Anatolia College jest prywatną instytucją edukacyjną, założoną w 1886 r. Pierwotnie mieściła się w miejscowości Merzifon, w północnej Turcji, po wielu dramatycznych turbulencjach związanych z historią regionu od 1924 r. działa w Salonikach.
Obecnie instytucja prowadzi edukację od etapu podstawowego do szkoły wyższej – to de facto cztery odrębne jednostki: Anatolia Elementary School, Pinewood – Anatolia American School, American College of Thessaloniki oraz Anatolia High School.
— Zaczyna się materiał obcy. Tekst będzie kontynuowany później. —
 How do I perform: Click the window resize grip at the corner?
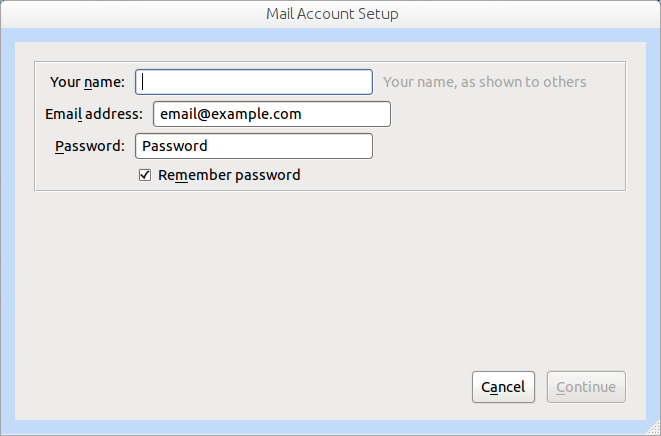(654, 429)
Środki na działalność szkoły otrzymują od donatorów oraz z czesnego od uczniów i studentów, mają także rozbudowany system stypendialny.
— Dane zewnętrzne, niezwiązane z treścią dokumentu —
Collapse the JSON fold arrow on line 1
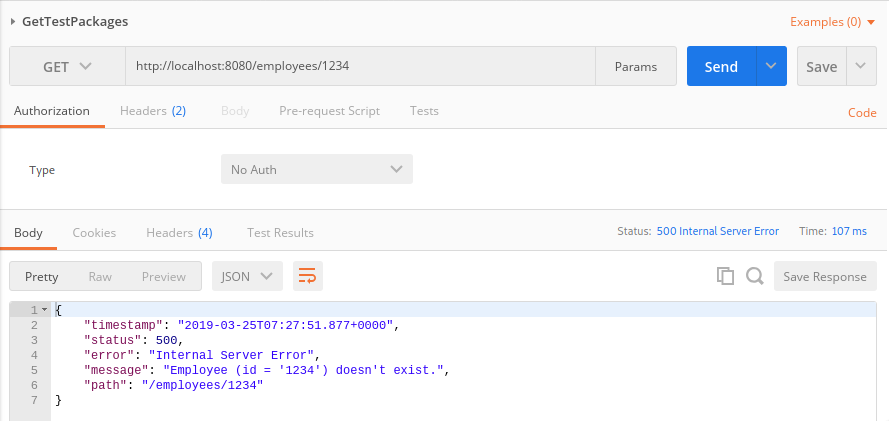Image resolution: width=889 pixels, height=421 pixels. [x=44, y=310]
Jeśli chodzi o fundatorów i sponsorów, to trzeba przyznać, że Anatolia College ma do nich szczęście. Przedstawia część z nich na stronie https://anatolia.edu.gr/en/giving/meet-our-donors i widać, jak bardzo są oni zaangażowani w jej działalności i przekonani, że wspieranie instytucji edukacyjnej takiej, jak ta, jest najlepszym sposobem wydawania pieniędzy.
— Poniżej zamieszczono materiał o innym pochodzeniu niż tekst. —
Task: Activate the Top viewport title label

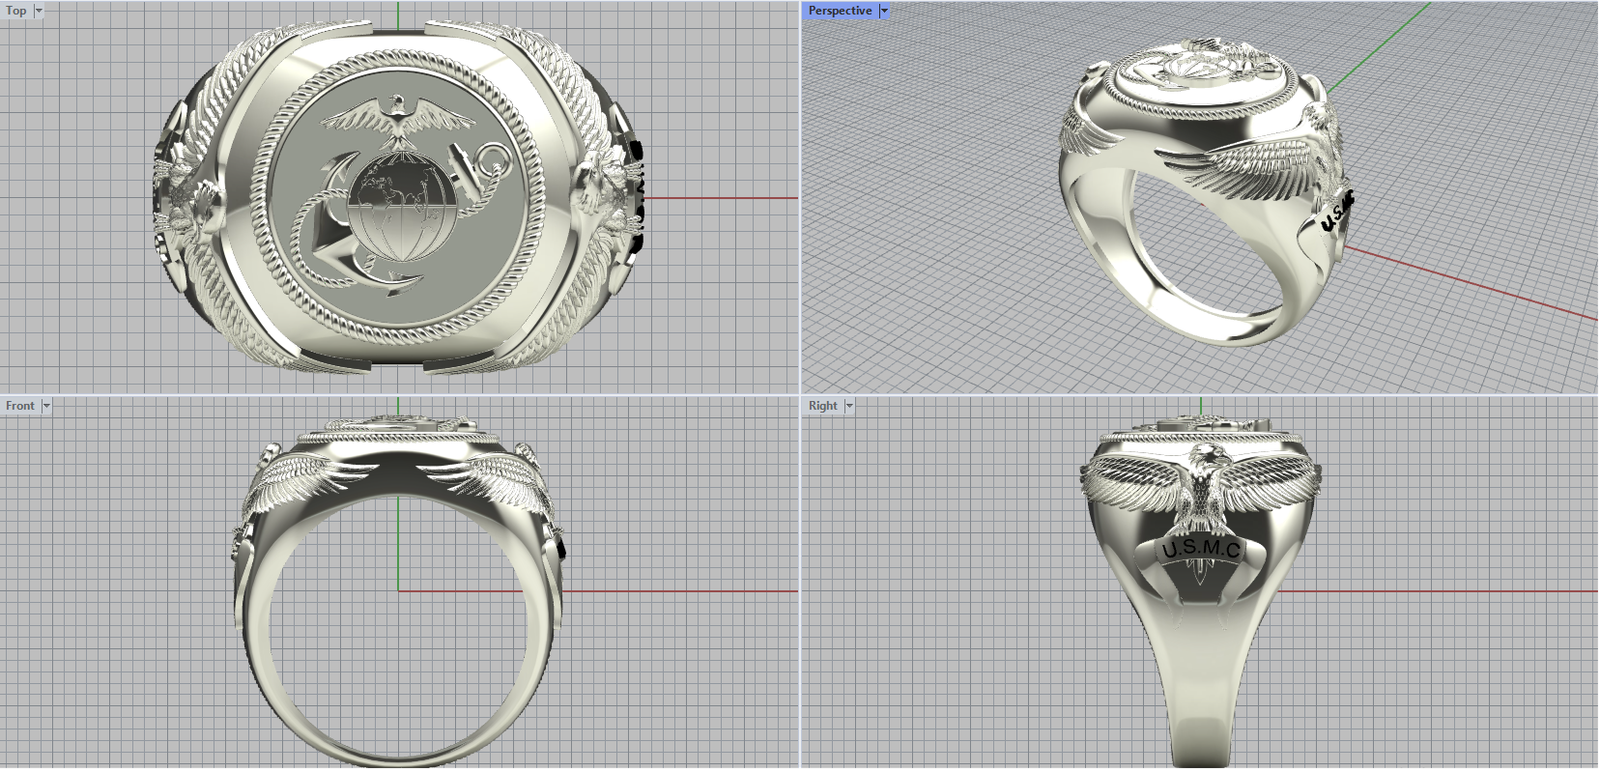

Każdy poziom kształcenia ma swoją bibliotekę. Najwięcej czasu spędziłam w Eleftheriades Library (Anatolia High School) oraz w Bissel Library (American College of Thessaloniki). Patronem pierwszej z nich jest Sokrates Elefteriades, były bibliotekarz, później donator, i jego żona Olga Mavrophidou-Eleftheriades. George Bissel, członek Board of Trustees Anatolia College, to z kolei największy donator biblioteki American College of Thessaloniki, posiadającej największy księgozbiór angielskojęzyczny w Grecji.
Każda z bibliotek poza ofertą książek i czasopism papierowych i elektronicznych oferuje również atrakcyjne przestrzenie do nauki i wspólnej pracy. Biblioteki Elefteriades i Bissel to są miejsca, w których się bywa. gdzie się spędza przerwy między zajęciami, wspólnie pracuje nad projektami, odrabia prace domowe albo po prostu spotyka z koleżankami i kolegami. Przestrzenie bibliotek są rozległe i zróżnicowane, jest tu wolny dostęp do zbiorów, sporo miejsc do pracy indywidualnej i grupowej, ale też miejsce do nieformalnych spotkań i odpoczynku.
Duży nacisk bibliotekarze z Anatolia College kładą na edukację informacyjną. Proces zaczyna się na najwcześniejszym poziomie edukacji i wraca na każdym kolejnym, za każdym razem w formie dostosowanej do wieku uczniów/studentów.
Zespół pracowników bibliotek Anatolia College jest grecko-brytyjski, niewielki, bardzo kompetentny i otwarty na nowe wyzwania. Ponieważ jest ich niewielu nieczęsto jeżdżą na konferencje. Za to zaimponowali mi kreatywnością w wyszukiwaniu źródeł online do samokształcenia, np. Library Juice Academy.
A sprawozdanie roczne biblioteki jest publikowane w formie postera:
W obszernych wnętrzach bibliotek często są organizowane wystawy i wydarzenia artystyczne. Dlatego po południu, po lekcjach, uczniowie wracają na wernisaż wystawy albo spotkanie autorskie; są one otwarte także dla osób spoza Anatolia College. Przestrzeń jest udostępniana artystom w zamian za przekazanie szkole jednej pracy z wystawy; w ten sposób tworzy się własna galeria artystyczna Anatolia College.
Ponieważ Anatolia College nie kształci masowo, może sobie pozwolić na większą dbałość o dobrostan swoich użytkowników. Zauroczyły mnie pomysły na to, co można zrobić w bibliotece, jak się już na chwilę podniesie głowę znad podręcznika – może pokolorować mandalę? powycinać płatki śniegu? złożyć origami?
Staże erasmusowe w Grecji mają jeszcze tę zaletę, że mam do czynienia z bardzo otwartymi, serdecznymi ludźmi (w bibliotece i wszędzie poza nią) oraz lokalna kuchnia jest naprawdę doskonała.